Mr Robinson says knowledge of commissioning and provision has become more important since payment by results arrived. ‘PBR has significantly changed the landscape for commissioning finance directors. The old system of block contracts was considerably more predictable so the skills you acquire in the acute sector are extremely valuable in the commissioning sector. The big picture stuff you get in a PCT in terms of strategy and where you want services to develop is valuable to providers, as well as understanding why commissioners make the decisions they do.’

He dismisses the idea that PCTs are less exciting places to work than trusts, particularly with the unpredictability introduced by PBR. While the pay differential between PCTs and trusts seems a tough barrier to overcome on paper, he believes employers will find a way around it for the right candidate.

‘If the very senior managers’ pay framework for PCTs was implemented to the letter of the law it would be a barrier, but there’s always a deal to be done and I haven’t experienced it as a barrier. Working in as many sectors as possible improves your understanding of provision and commissioning – but it should be the right job at the right time for the right reasons.’

Bridging the gap in Wiltshire

For Charlotte Moar, switching from acute trust to primary care trust was not a question of bridging a huge organisational divide, but the next stage of a career that had included long spells as finance director in both mental health and acute trusts.

Last year she became director of finance at Wiltshire Primary Care Trust, moving from her role as finance director at Swindon and Marlborough NHS Trust.

‘I had been a finance director for 12 years – seven of those in mental health and five in an acute trust – and I wanted to go into commissioning to see what it was like.
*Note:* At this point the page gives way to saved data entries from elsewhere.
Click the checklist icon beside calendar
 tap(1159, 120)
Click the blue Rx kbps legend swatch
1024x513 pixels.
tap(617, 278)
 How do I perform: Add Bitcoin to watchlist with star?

I came into the NHS as a finance director from the private sector and I have the mentality that switching between NHS organisations is a relatively small change,’ she explains.
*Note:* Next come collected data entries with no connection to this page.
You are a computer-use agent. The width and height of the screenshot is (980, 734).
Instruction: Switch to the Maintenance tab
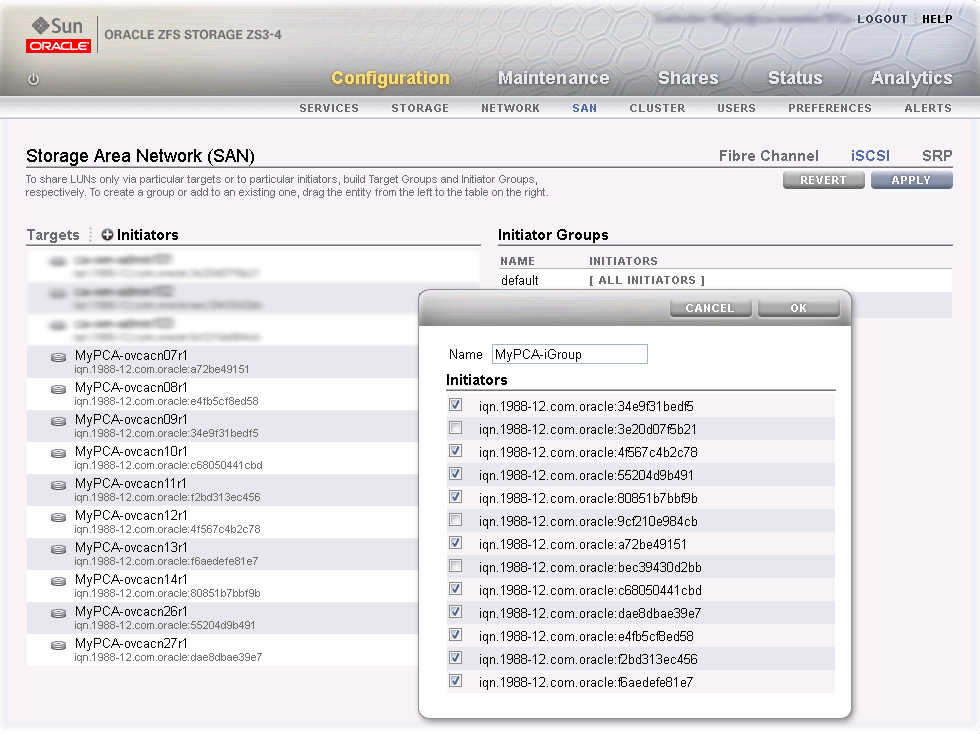(554, 77)
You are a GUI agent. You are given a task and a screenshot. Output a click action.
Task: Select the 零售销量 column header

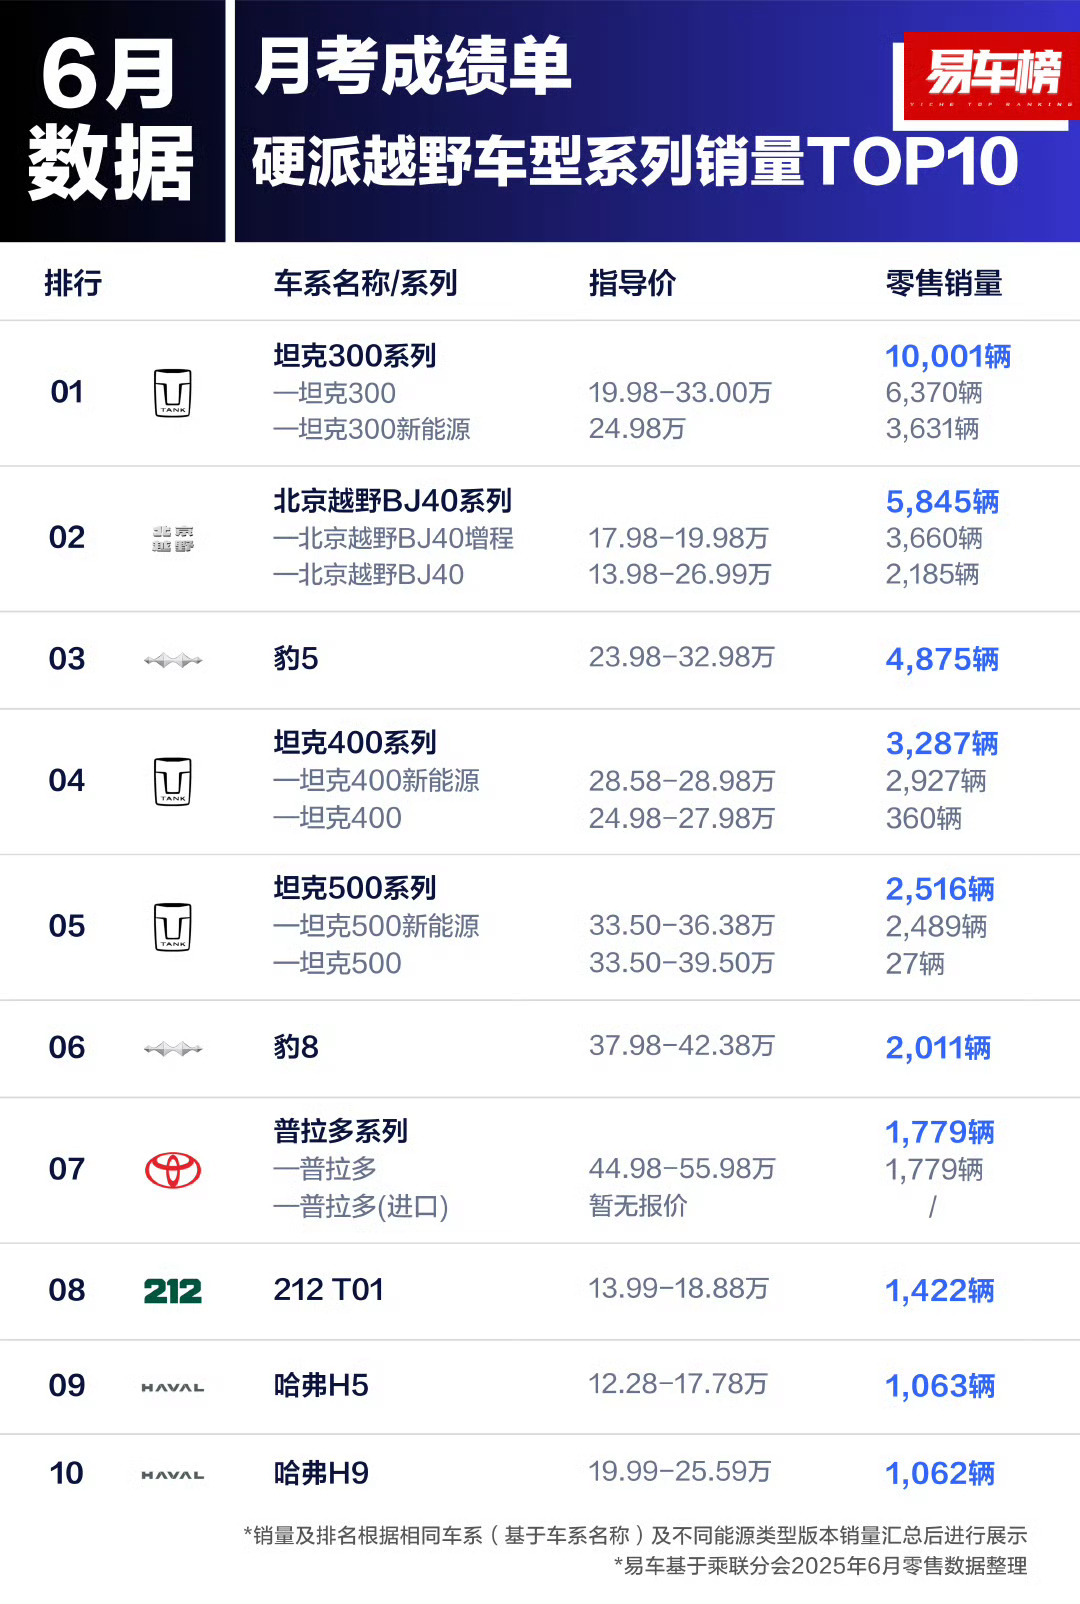pyautogui.click(x=944, y=283)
While acknowledging that PCT and trust finance are not the same, she says moving from trust to PCT was no more difficult than any other change of job. However, moving within the same health community had its disadvantages.
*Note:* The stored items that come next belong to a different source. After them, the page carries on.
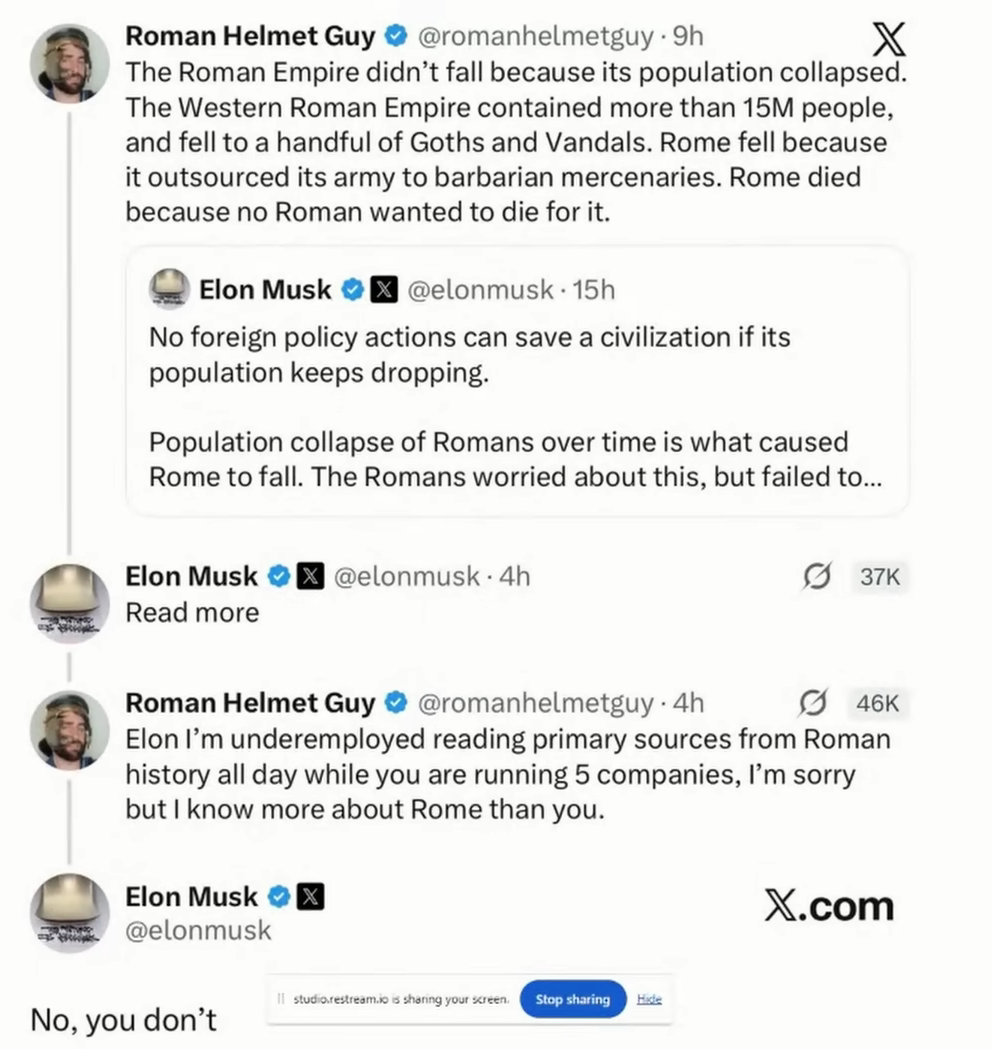992x1049 pixels.
Task: Open the bottom @elonmusk handle under his name
Action: pos(198,930)
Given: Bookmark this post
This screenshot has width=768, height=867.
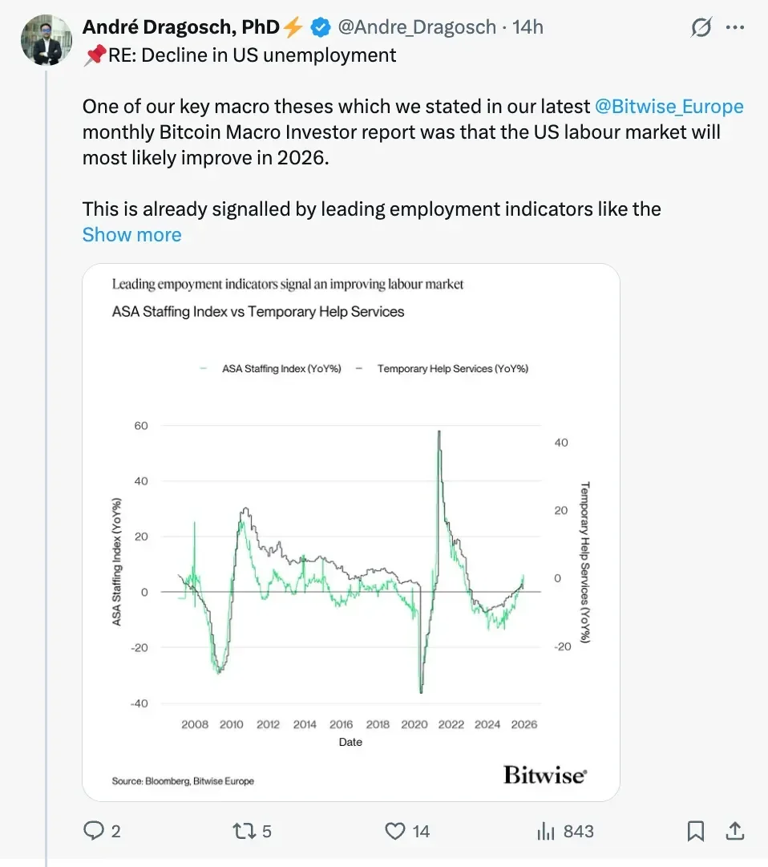Looking at the screenshot, I should pos(695,831).
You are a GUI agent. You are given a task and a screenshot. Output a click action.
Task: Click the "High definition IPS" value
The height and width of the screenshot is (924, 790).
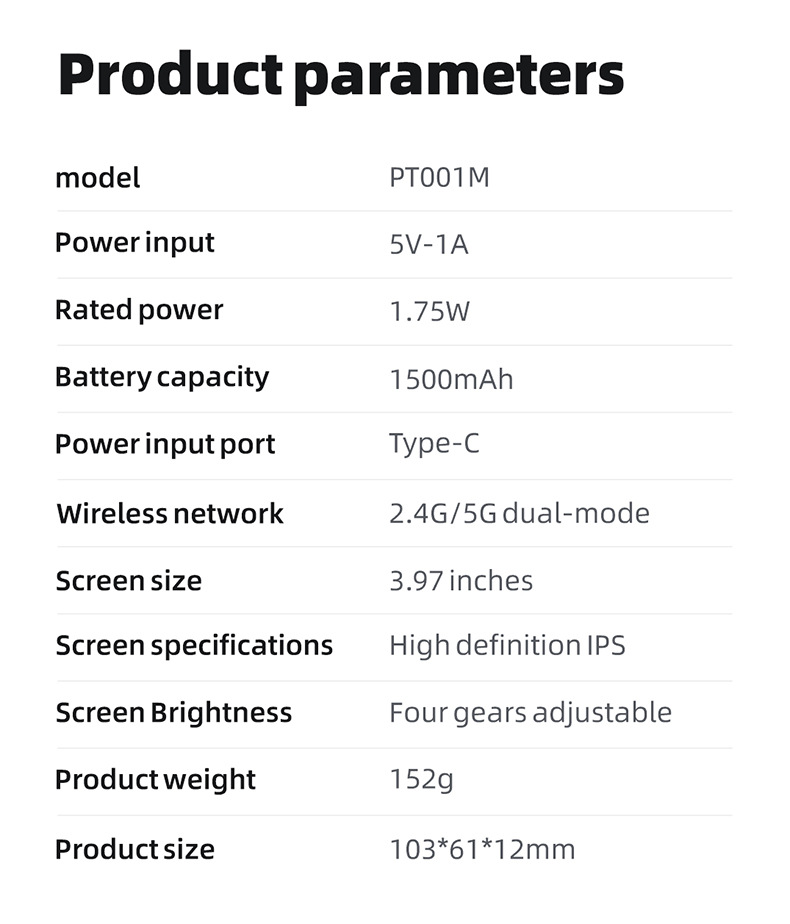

‘I had to reposition myself in a different role so I made a big effort to have an induction. But the fundamental challenges are absolute, whether you are talking about a PCT or a trust.’

She describes the switch as ‘absolutely incredible’, giving her a more rounded view of healthcare. ‘When you’re in a trust you have a second-hand view of what PCTs do. You don’t understand the range of organisations they commission and there’s a risk you do not understand the importance of the public health work,’ she says. ‘In a trust you tend to focus on the frontline patients, the day-to-day issues, while PCTs look at longer-term planning. There is an optimum middle point. Ideally, management in both types of organisation would have both sets of skills.

‘Both sectors need a stronger understanding of contracting and performance management – trusts have a responsibility to satisfy their commissioners but commissioners have a duty to be good, strong commissioners that set reasonable demands. That’s where world class commissioning comes in.’

Perhaps the biggest difference between the two types of organisations is the control over costs. In trusts, you know how many staff you are using and the number of procedures being performed, she says.

‘But in a PCT you have to wait two or three weeks after the month end before you get the bill. You also have to contend with other things that come out of the blue like nationally-negotiated contracts.’

Six months after joining the PCT, she is pleased to have made the switch. ‘I can see the whole range of care, from public health right through to the really complex specialty commissioning. I can see the money spent on providing care for people who are sick compared to preventing people becoming sick. We are trying to rebalance that to give more to public health – I think if I had one job that would be it.’